Mysql – partially invalidate the MySQL table cache

cachemyisamMySQL

I want to set a fairly large table to MyISAM mode to keep it cached proactively. The table file is approximately 3GB.

After several hours, MySQL invalidates the entire table from cache, while < 0.1% of the table actually changed in the meantime.

Sometimes we need to do ±100,000 SELECT statements very quickly, which causes a cache stampede. When cached, very nice. When not cached, terrible.

What can I do to ensure the table is kept in memory?

Best Answer

The only thing that is definitively cached for MyISAM is an index.

The key_buffer_size variables sets up how large the MyISAM Key Cache will be.

There are two suggestions I can offer

SUGGESTION #1 : Use a Dedicated Key Cache for the Table

Did you know you could create a keycache dedicated to one or more MyISAM tables? Suppose you have a table called mydb.mytable and you want to load the entire mytable.MYI file into it. Here are the steps to set this up:

STEP 01) Get the physical size of the table's .MYI file

Run this query

SELECT index_length MYISize FROM information_schema.tables
WHERE table_schema='mydb' AND table_name='mytable';

Suppose the query returns 1234567890 for MYISize. That's 1.114978 GB = 1177.3757 MB. Round that up to 1280M (that 1.25 GB).

STEP 02) Create the Buffer with that size

SET GLOBAL mykeycache.key_buffer_size = 1280 * 1024 * 1024;

STEP 03) Associate the cache with the indexes for mydb.mytable

CACHE INDEX mydb.mytable INTO mykeycache;

STEP 04) Load the Index Pages from the .MYI into the Dedicated Cache

LOAD INDEX INTO CACHE mykeycache;

That's all. All indexes for mydb.mytable are now in that cache only. Running these commands also removes the same index entries from the general MyISAM keycache.

You could create a startup script for mysql to preload the indexes.

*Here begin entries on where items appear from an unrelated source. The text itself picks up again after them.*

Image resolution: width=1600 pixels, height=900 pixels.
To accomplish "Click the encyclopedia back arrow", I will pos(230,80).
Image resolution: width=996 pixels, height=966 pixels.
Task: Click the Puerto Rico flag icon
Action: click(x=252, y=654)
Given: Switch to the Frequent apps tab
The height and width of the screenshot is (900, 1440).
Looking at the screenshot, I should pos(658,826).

I have written about this subject is past posts

As a sidenote, I would like to suggestion something optional. You could speed up the access time of MyISAM data by changing the ROW_FORMAT of the MyISAM you want. For the same MyISAM table mydb.mytable, here is what you do:

ALTER TABLE mydb.mytable ROW_FORMAT=Fixed;

That's it. This a good and bad side to changing ROW_FORMAT to Fixed

SUGGESTION #2 : Switch the table's Storage Engine to InnoDB

If you switch that table to InnoDB, you set up the InnoDB Buffer Pool in such a way that data and indexes that enter the Buffer Pool will linger a lot longer. This will simulate what your original question is asking: Partially invalidating a cache. That way, mysqldumps, full table scans, and queries like these will have roadblocks to cache stampedes. The options to tweak are innodb_old_blocks_pct and innodb_old_blocks_time.

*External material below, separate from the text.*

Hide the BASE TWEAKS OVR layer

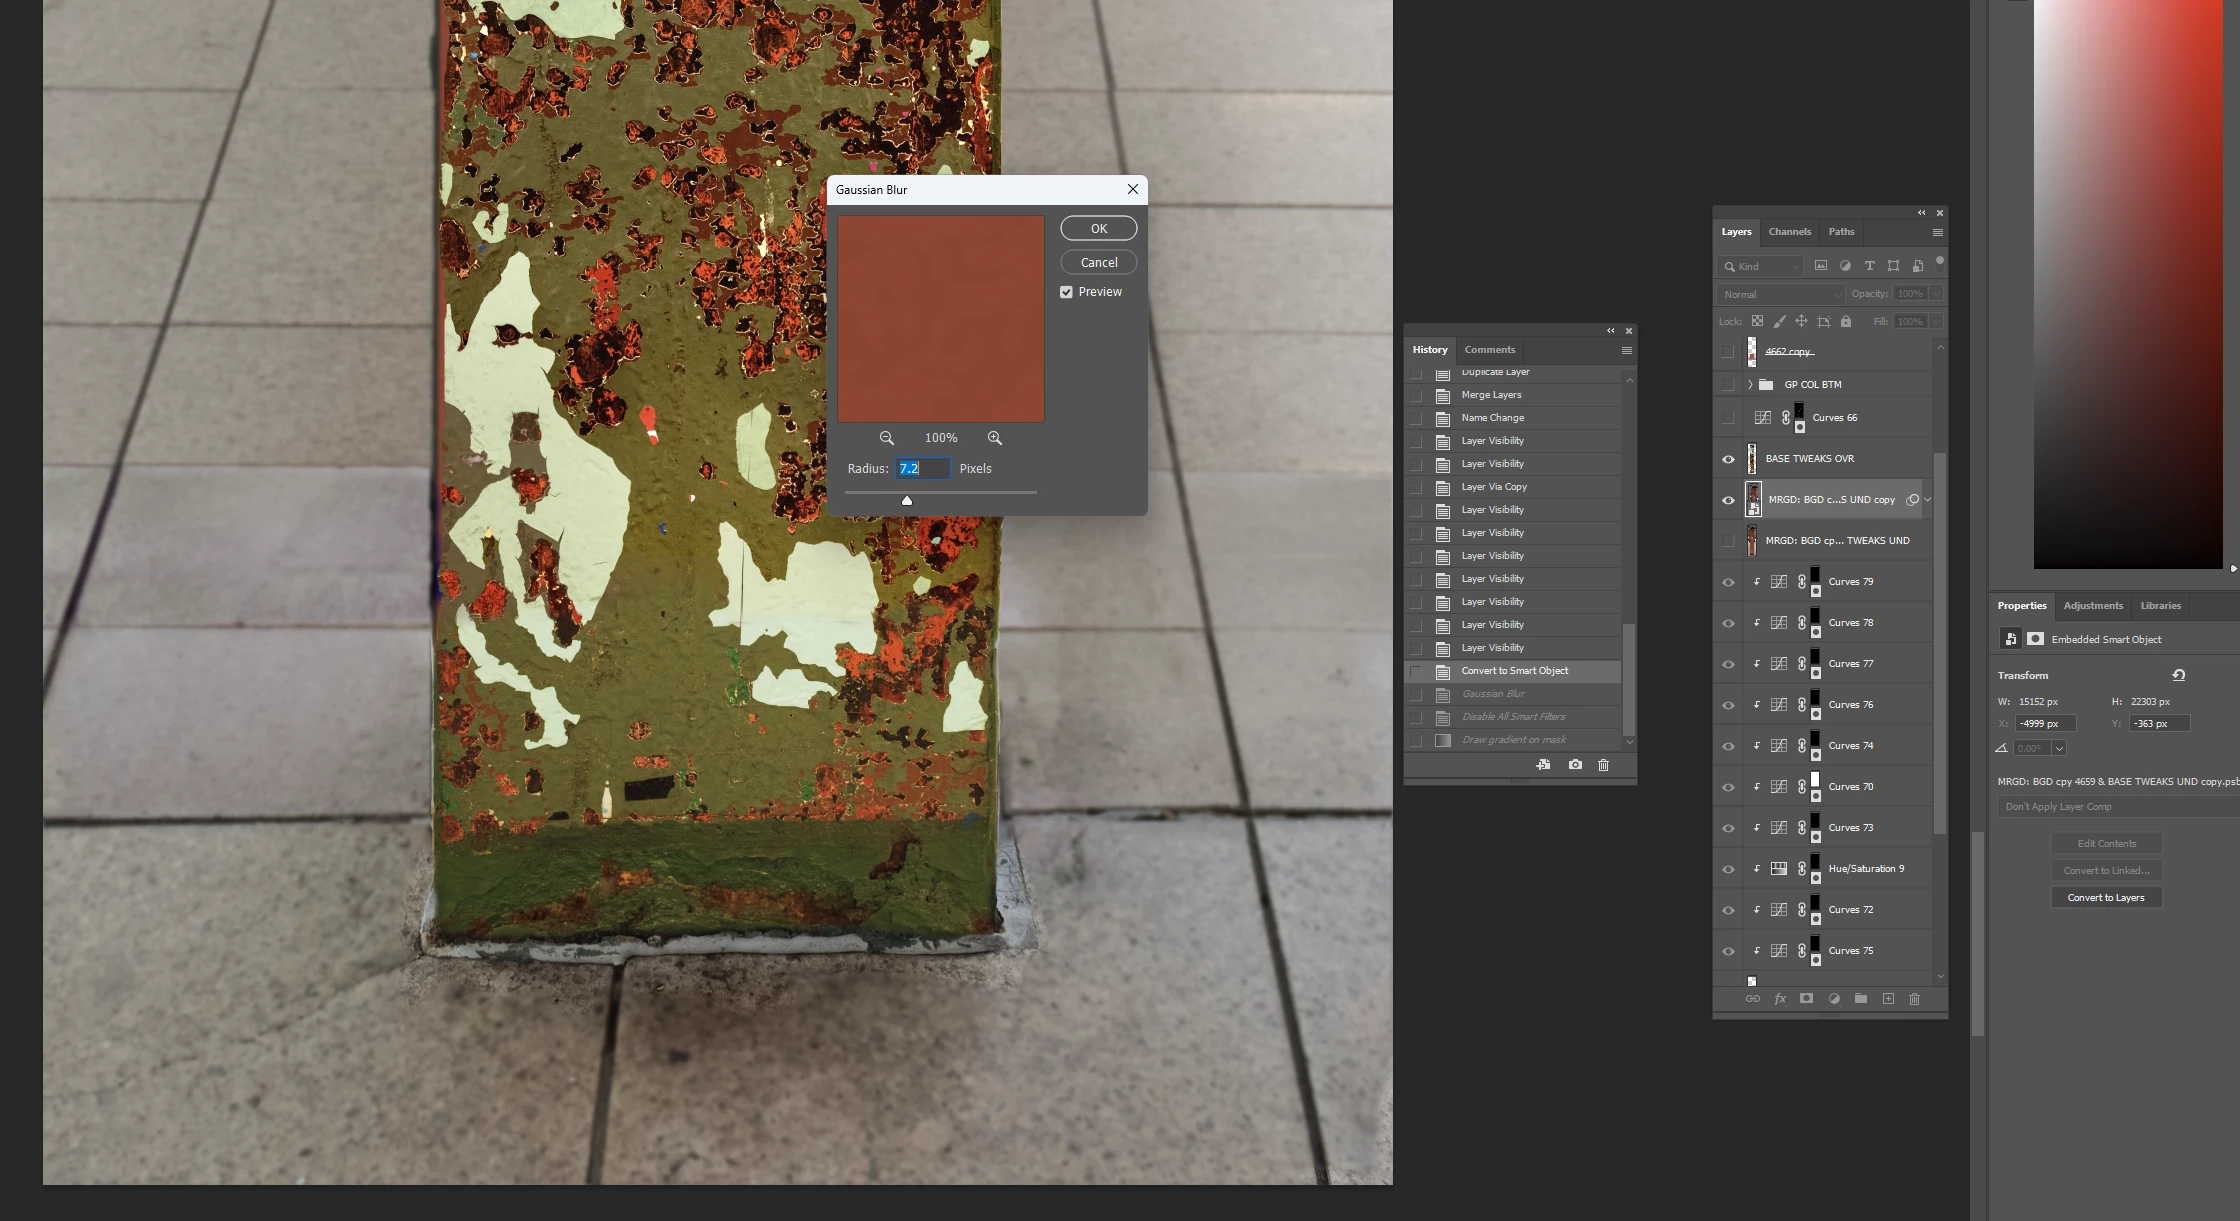(x=1728, y=459)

According to the Configuration Options section of the MySQL Documentation for the InnoDB Buffer Pool:

Setting innodb_old_blocks_time greater than 0 prevents one-time table scans from flooding the new sublist with blocks used only for the scan. Rows in a block read in for a scan are accessed many times in rapid succession, but the block is unused after that. If innodb_old_blocks_time is set to a value greater than time to process the block, the block remains in the “old” sublist and ages to the tail of the list to be evicted quickly. This way, blocks used only for a one-time scan do not act to the detriment of heavily used blocks in the new sublist.

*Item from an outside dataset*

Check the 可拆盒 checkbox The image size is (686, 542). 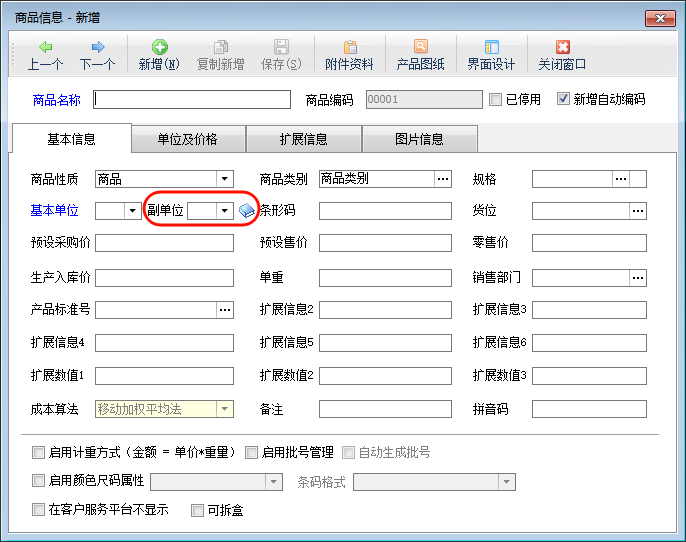[x=197, y=510]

innodb_old_blocks_time can be set at runtime, so you can change it temporarily while performing operations such as table scans and dumps:

SET GLOBAL innodb_old_blocks_time = 1000;... perform queries that scan tables ...
SET GLOBAL innodb_old_blocks_time = 0;

This strategy does not apply if your intent is to “warm up” the buffer pool by filling it with a table's content. For example, benchmark tests often perform a table or index scan at server startup, because that data would normally be in the buffer pool after a period of normal use. In this case, leave innodb_old_blocks_time set to 0, at least until the warmup phase is complete.